*EXERCISE DESCRIPTION:*
The answer must consist of every line in the records that contains the word "Choose".
'''
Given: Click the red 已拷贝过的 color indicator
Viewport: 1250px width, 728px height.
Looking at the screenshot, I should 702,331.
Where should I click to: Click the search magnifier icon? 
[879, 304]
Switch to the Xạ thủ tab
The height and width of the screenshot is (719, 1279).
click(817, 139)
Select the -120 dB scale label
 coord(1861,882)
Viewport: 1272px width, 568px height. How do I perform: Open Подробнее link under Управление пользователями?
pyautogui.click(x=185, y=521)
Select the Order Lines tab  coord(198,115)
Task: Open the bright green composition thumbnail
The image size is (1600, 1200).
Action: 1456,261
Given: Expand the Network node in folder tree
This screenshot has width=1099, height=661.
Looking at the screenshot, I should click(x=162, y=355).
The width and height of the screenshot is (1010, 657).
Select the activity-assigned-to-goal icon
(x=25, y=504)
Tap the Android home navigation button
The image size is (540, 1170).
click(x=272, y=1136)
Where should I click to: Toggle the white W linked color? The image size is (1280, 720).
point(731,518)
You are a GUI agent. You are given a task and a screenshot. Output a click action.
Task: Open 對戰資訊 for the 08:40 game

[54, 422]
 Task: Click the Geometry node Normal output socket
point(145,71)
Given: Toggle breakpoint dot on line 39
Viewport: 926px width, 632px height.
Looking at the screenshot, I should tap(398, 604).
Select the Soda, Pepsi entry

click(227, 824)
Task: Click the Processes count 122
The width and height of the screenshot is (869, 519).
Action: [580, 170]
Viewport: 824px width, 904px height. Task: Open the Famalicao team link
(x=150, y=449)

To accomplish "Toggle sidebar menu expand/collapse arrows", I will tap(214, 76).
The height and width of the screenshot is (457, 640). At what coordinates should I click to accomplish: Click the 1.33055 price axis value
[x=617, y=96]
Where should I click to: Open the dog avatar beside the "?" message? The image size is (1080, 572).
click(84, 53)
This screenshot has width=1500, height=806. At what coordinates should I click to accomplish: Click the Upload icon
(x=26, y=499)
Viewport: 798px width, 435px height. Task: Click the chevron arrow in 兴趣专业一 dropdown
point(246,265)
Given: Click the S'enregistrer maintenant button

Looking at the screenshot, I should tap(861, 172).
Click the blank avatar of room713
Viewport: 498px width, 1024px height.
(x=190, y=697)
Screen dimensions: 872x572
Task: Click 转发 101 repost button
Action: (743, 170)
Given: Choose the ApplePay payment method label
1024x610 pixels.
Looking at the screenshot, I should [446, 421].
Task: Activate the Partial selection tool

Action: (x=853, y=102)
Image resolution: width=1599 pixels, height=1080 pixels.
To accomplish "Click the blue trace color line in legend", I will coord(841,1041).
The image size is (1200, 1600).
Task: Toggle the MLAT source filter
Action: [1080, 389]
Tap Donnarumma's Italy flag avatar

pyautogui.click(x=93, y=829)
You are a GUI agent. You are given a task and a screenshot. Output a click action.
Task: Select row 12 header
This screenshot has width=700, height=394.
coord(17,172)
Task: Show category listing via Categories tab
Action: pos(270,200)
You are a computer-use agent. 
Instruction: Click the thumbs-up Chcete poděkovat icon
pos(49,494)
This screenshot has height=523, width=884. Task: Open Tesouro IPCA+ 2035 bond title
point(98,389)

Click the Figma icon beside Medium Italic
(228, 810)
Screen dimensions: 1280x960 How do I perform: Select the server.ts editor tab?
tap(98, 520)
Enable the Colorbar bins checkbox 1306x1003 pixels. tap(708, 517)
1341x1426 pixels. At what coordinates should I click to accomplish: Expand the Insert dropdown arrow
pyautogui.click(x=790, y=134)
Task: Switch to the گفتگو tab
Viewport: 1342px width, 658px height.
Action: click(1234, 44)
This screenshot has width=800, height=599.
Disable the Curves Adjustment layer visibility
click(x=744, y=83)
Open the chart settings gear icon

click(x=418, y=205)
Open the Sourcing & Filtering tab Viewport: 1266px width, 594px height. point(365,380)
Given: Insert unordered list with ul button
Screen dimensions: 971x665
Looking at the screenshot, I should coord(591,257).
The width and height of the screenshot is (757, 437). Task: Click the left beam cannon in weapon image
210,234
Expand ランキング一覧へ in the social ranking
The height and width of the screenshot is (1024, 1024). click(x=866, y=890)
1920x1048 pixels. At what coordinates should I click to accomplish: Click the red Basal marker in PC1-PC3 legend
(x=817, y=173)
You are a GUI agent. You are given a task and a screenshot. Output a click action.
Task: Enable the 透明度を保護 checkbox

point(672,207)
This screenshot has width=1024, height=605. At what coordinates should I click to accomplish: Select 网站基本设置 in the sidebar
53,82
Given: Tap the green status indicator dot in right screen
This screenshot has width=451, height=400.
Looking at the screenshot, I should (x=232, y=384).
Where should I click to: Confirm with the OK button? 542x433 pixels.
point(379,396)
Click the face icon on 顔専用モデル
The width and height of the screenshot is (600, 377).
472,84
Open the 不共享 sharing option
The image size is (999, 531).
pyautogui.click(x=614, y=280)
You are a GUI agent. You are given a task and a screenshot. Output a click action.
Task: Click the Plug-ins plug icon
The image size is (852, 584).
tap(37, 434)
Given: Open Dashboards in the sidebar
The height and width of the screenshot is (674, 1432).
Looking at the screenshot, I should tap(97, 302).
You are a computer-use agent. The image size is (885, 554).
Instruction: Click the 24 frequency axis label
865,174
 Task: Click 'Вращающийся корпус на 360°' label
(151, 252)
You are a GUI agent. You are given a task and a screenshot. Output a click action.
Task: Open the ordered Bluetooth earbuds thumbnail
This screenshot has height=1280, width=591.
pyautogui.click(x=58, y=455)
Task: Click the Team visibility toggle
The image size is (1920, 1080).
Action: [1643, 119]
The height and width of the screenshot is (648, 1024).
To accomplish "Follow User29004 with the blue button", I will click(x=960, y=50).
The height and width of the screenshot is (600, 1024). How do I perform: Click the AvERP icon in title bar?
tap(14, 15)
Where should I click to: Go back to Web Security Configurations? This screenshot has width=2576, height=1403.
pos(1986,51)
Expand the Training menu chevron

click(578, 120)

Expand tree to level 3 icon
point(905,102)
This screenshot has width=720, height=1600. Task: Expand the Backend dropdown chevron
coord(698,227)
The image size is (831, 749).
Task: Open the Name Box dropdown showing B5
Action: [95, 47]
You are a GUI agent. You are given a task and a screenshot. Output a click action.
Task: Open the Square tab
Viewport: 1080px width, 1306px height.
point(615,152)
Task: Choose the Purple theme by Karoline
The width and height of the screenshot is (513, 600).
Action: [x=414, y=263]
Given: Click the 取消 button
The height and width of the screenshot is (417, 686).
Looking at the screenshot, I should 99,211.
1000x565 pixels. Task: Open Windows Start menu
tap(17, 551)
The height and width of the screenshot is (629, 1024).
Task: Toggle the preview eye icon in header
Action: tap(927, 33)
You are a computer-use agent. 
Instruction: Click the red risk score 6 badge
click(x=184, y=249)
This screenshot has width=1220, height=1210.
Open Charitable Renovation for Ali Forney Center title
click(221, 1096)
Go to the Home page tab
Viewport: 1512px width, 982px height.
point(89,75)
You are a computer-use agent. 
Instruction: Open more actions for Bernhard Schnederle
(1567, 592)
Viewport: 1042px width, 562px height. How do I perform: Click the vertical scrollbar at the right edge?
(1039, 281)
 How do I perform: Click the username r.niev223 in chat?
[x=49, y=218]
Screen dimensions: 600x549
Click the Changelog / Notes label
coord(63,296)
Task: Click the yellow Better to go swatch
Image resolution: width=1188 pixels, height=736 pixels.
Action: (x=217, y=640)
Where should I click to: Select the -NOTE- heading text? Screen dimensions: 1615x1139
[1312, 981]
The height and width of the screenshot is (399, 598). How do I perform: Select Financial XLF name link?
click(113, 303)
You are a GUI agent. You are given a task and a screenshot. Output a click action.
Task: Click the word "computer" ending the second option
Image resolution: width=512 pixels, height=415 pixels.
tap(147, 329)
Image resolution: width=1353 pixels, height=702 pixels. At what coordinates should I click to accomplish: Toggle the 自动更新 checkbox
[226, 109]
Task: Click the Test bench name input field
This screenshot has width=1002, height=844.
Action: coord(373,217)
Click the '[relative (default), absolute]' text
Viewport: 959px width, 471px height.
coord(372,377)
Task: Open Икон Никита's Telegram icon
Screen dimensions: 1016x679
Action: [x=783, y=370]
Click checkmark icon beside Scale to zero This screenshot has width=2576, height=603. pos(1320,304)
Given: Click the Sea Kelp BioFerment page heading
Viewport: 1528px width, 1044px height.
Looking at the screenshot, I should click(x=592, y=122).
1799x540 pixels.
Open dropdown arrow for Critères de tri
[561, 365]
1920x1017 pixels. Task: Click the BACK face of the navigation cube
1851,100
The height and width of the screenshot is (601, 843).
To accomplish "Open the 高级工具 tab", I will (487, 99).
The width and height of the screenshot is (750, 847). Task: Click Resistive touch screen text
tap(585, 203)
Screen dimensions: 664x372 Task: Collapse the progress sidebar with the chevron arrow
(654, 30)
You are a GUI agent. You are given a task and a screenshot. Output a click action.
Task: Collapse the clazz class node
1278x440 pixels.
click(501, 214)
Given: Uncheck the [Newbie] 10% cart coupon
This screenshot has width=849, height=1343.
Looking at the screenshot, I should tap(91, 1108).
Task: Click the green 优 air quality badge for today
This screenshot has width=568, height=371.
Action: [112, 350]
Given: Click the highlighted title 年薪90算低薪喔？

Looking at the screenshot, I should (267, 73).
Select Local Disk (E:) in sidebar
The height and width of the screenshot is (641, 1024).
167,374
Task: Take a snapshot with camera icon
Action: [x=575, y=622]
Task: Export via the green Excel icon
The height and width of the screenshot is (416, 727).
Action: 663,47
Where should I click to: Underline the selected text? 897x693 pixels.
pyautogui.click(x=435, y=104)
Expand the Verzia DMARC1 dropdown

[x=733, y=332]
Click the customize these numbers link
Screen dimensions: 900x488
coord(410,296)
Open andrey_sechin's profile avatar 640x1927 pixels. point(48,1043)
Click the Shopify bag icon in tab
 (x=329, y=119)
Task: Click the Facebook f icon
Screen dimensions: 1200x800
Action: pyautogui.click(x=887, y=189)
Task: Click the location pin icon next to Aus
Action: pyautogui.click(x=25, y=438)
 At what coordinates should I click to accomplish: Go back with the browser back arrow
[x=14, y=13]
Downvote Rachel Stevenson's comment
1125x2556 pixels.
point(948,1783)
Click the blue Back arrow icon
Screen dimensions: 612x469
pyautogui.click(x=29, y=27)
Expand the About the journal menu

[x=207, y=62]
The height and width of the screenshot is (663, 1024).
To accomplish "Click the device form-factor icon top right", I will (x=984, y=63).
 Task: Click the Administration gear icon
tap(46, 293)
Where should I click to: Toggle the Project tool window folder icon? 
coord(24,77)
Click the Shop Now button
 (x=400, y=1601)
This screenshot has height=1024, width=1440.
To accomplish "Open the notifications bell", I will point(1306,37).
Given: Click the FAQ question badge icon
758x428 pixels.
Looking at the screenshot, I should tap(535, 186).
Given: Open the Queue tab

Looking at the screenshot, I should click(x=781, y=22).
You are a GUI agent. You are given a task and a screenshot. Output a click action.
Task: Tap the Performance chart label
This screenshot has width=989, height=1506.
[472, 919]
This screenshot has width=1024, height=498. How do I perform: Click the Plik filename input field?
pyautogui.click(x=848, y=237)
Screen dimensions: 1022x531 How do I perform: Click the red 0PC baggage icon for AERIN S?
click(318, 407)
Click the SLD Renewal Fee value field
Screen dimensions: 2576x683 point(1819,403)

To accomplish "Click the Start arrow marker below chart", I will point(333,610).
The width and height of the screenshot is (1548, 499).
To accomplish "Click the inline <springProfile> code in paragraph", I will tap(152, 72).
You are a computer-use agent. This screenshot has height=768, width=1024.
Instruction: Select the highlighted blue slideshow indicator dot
'''
*YOUR RESPONSE:*
Given: Choose the ApplePay payment method label
Task: Choose the Purple theme by Karoline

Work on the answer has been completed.